Is folk music cool again? Little Grandad, Madra Salach and Westside Cowboy make the case at The Great Escape
Packed into Chalk shoulder-to-shoulder, Great Escape crowds find themselves swept up in an evening that turns folk, trad and Americana into the hottest ticket in Brighton.
Thursday of The Great Escape and people are forcing themselves into non-existent gaps in the Chalk crowd like commuters trying to get on the train home. The band they’re all trying to get a look at? It’s Americana-flecked indie outfit Little Grandad, a band who have only just released their debut single but are already generating more buzz than a particularly angry beehive.
They’re the first of a three-band bill who are all driving a folk-influenced resurgence in different ways. While Little Grandad cover off the alt-country touches, Madra Salach are here to cement their place in the Celtic trad revival. Their songs, often running over 6 minutes on record, are transformed live into gut-wrenching, barnstorming bangers. A cover of ‘Tunnel Tigers’ is dedicated to “every Irish man who died building London” and ‘Man Who Speaks Pleasure’ is a genuine moment of catharsis for the whole crowd, slowly building to a singalong crescendo. The band take to the mic between songs to acknowledge how tough it is to be sandwiched between bands as good as Little Grandad and Westside Cowboy. The crowd response should be more than enough evidence that they rose to the challenge.

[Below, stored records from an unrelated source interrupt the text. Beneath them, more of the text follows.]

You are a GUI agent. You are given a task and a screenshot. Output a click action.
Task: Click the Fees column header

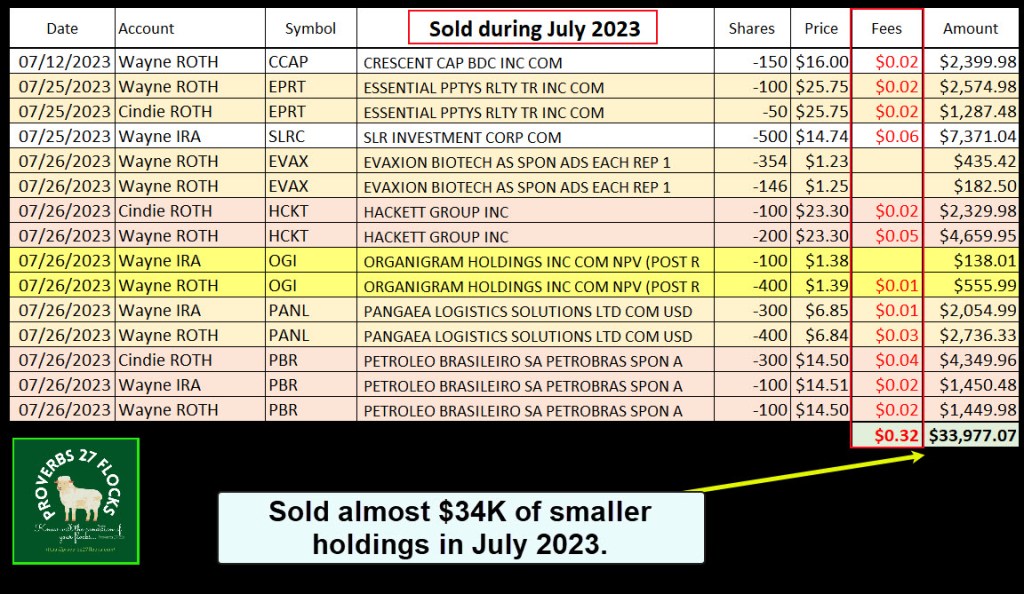886,29
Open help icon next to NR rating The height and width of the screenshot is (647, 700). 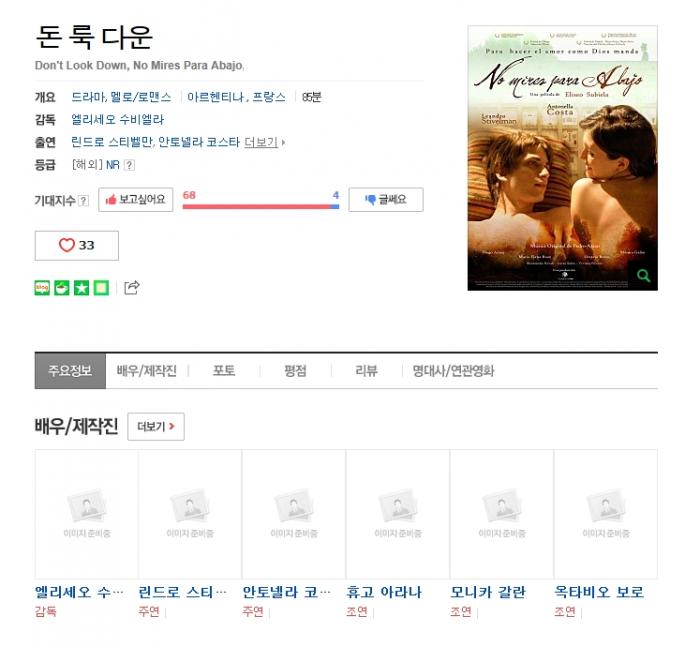coord(129,165)
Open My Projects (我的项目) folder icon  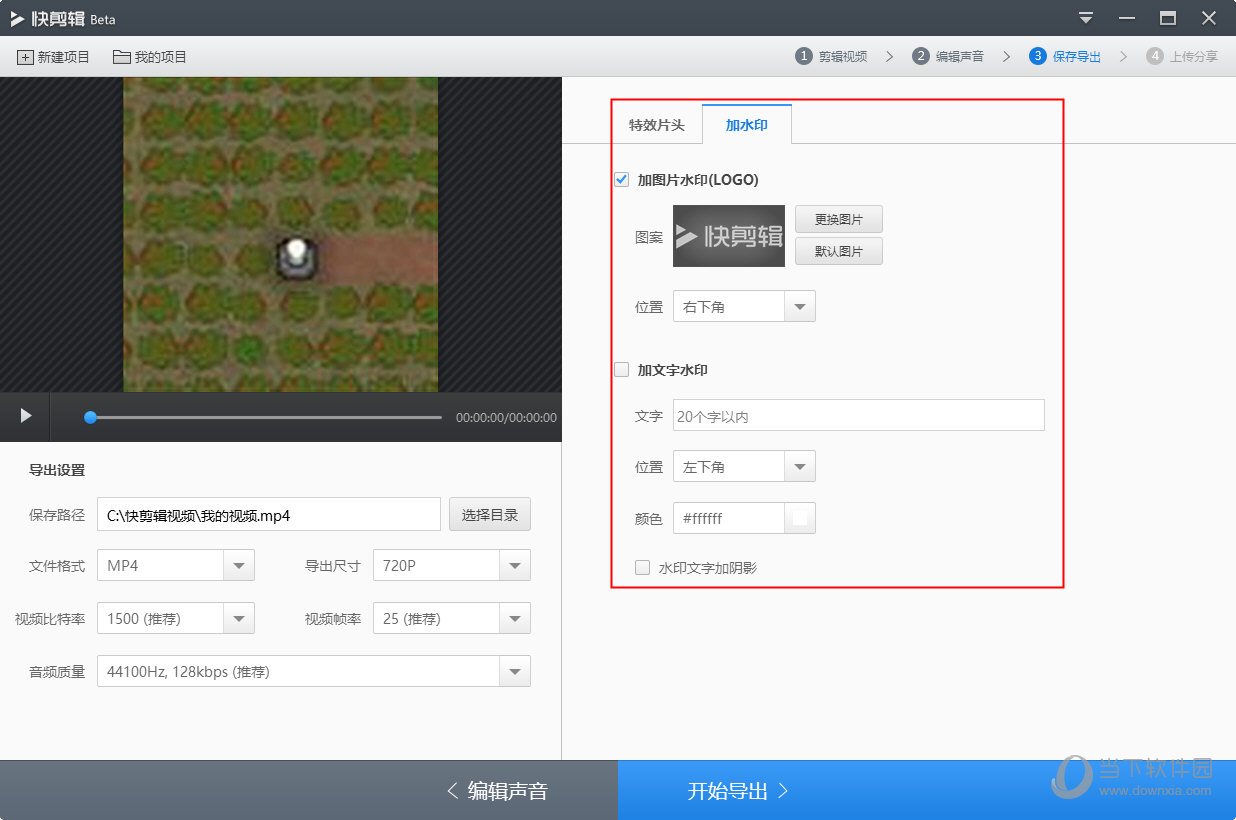(122, 57)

Bringing us home is Westside Cowboy themselves. The self-described Brittanicana band have come a hell of a long way since last year’s festival, when they played about fifty shows and quickly became the most hyped act of the weekend. Tonight, they’ve fulfilled that prophecy and then some. The venue is still crammed full, the band are on top form, and people are singing along to every word. ‘Shells’ is a particularly tender moment and ‘Don’t Throw Rocks’ is received like an old classic, while closing song ‘In The Morning’ brings the folk influences to the fore as it’s transformed into an almost skiffle-esque number, the band crowding around one mic and singing together to end the set.

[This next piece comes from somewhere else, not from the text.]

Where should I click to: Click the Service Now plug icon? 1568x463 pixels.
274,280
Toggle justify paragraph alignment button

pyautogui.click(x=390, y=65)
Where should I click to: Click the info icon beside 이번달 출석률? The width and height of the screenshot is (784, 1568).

Westside Cowboy have very quickly built up an impressive roster of hits, but with new songs getting an airing and some not-so-subtle hints about a debut album, this is a band who aren’t done making bangers just yet.

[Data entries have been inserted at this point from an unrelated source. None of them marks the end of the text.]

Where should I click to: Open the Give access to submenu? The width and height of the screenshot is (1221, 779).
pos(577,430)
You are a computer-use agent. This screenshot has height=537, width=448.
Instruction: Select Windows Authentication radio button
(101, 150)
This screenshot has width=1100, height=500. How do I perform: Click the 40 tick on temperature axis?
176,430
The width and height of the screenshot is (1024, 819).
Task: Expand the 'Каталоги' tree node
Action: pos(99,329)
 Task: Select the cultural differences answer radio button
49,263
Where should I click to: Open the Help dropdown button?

The Great Escape can often feel like a series of individual shows with little coherent throughline and a lot of days involve trudging from venue to venue creating your own lineup. Little Grandad, Madra Salach and Westside Cowboy turn that on its head, with most of the crowd staying put through all three acts. Each band picks a different aspect from country, trad or folk and runs with it, stripping the genres back to their spit-and-sawdust roots. We never thought we’d be the ones to say it, but… is folk music cool now?